1. A method for real-time parsing and anomaly detection of communication call detail records, characterized in that, include: The system collects raw call detail record (CDR) data streams from different network element devices in real time, and simultaneously obtains preset dynamic parsing template library configuration data. Based on the corresponding rules of the dynamic parsing template library, combined with sliding time window and sequence number verification, the system performs timing correction and session merging on out-of-order and fragmented CDRs in the raw CDR data stream to generate a standardized CDR sequence. The four-dimensional feature vectors of user, location, behavior and tariff are extracted in real time from the standardized call detail record (CDR) sequence and input into a pre-trained lightweight anomaly detection model to calculate the anomaly risk score of each CDR entity and construct the association graph between users and base stations. If the abnormal risk score exceeds a preset first threshold, the abnormal behavior of the gang is identified based on the association graph, and a first risk alarm signal containing an abnormal evidence chain is generated. If the first threshold is not exceeded, the rule weights of the lightweight anomaly detection model will be automatically fine-tuned based on the obtained historical review labels. Based on the first risk alarm signal or the optimized rule weight, the standardized call detail record (CDR) sequence is streamed into the database and visualized at a preset real-time streaming frame rate, and the processing status identification data of each CDR entity is collected during the visualization process.

2. The real-time parsing and anomaly detection method for communication call detail records as described in claim 1, characterized in that, The process of generating the standardized call detail record (CDR) sequence includes: The original call detail record (CDR) data stream is captured in real time from the data output port of the network element device using a zero-copy memory mapping method, and the network element device identifier field, timestamp field, and sequence number field are extracted from the original CDR data stream. Based on the network element device identifier field in the original call detail record (CDR) data stream, the corresponding target parsing template is queried from the dynamic parsing template library configuration data; the target parsing template includes a set of field offsets, a set of field lengths, and a field type mapping table. Based on the target parsing template, the original call detail record (CDR) data stream is parsed to obtain an initial set of CDR records; For the initial call detail record set, a sliding time window is constructed with terminal identification information and base station identification as the key. Within the sliding time window, the initial call detail record set is sorted according to the sequence number field, out-of-order call detail record records with missing sequence numbers are identified, and the out-of-order call detail record records are corrected by time interpolation according to the timestamp field in the call detail record records with adjacent sequence numbers, so as to generate corrected call detail record records. For fragmented call detail records (CDRs), extract the fragment identifier field and the total fragment number field from the fragmented CDRs. Based on the fragment identifier field, the fragmented CDRs belonging to the same original message are grouped and reassembled according to the fragment sequence number field to generate reassembled CDR records. The corrected and reassembled call detail records are merged according to the terminal identification information and session identification field to generate a standardized call detail record sequence.
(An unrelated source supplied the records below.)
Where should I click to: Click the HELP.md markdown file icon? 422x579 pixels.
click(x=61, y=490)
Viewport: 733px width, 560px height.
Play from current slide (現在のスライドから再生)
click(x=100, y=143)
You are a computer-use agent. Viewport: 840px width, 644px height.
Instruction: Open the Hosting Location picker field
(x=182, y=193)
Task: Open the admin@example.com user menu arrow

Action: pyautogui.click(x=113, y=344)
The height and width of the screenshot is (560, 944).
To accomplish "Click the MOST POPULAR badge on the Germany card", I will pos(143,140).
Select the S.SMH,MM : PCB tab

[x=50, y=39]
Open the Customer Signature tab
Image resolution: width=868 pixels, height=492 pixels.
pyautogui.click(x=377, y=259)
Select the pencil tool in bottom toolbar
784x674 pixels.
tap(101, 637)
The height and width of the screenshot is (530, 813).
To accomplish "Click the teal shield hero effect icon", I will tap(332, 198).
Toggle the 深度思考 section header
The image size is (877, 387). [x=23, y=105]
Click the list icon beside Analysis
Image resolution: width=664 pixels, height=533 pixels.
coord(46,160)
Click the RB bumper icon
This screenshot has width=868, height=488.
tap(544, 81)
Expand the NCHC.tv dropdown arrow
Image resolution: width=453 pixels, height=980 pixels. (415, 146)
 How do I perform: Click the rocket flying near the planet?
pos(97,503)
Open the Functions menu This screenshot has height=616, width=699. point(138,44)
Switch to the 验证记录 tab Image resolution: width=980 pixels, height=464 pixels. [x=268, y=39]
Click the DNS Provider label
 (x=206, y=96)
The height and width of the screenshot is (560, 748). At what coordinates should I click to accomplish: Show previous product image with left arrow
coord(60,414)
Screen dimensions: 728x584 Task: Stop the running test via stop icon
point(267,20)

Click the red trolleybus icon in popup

3. The real-time parsing and anomaly detection method for communication call detail records as described in claim 2, characterized in that, The process of constructing the user-base station association map includes: Extract user-dimensional features, location-dimensional features, behavior-dimensional features, and pricing-dimensional features from standardized call detail record (CDR) sequences; The user dimension features, location dimension features, behavior dimension features, and pricing dimension features are concatenated to generate a four-dimensional feature vector, which is then input into a lightweight anomaly detection model. The lightweight anomaly detection model adopts an ensemble learning structure based on gradient boosting decision trees, which contains multiple decision tree base learners. Each decision tree base learner splits nodes according to the feature values ​​in the four-dimensional feature vector, calculates the weight of the leaf node reached by each call single entity on each decision tree base learner, and sums the weights of the leaf nodes of all decision tree base learners in a weighted manner to generate an anomaly risk score. Based on the terminal identification information and base station identification in the standardized call detail record (CDR) sequence, an initial association graph is constructed with the terminal identification information as nodes and the base station identification as associated edges. The abnormal risk score is added as a node attribute value to the initial association graph to generate an association graph between users and base stations.

4. The real-time parsing and anomaly detection method for communication call detail records as described in claim 3, characterized in that, If the abnormal risk score exceeds a preset first threshold, then based on the association graph, abnormal group behavior is identified, and a first risk alarm signal containing an abnormal evidence chain is generated, including: Call detail records (CDRs) entities in the standardized call detail record (CDR) sequence whose abnormal risk scores exceed a preset first threshold are marked as risky CDR entities, and the terminal identity information of the risky CDR entities is extracted as risk node identifiers. In the user-base station association graph, the corresponding risk node is located according to the risk node identifier. The breadth-first search algorithm is used to start from the risk node and traverse the neighbor nodes of the risk node within the preset hop count range to generate a risk subgraph. Obtain the terminal identification information of all neighboring nodes in the risk subgraph, query historical call detail records based on the terminal identification information, and extract multidimensional similarity feature vectors.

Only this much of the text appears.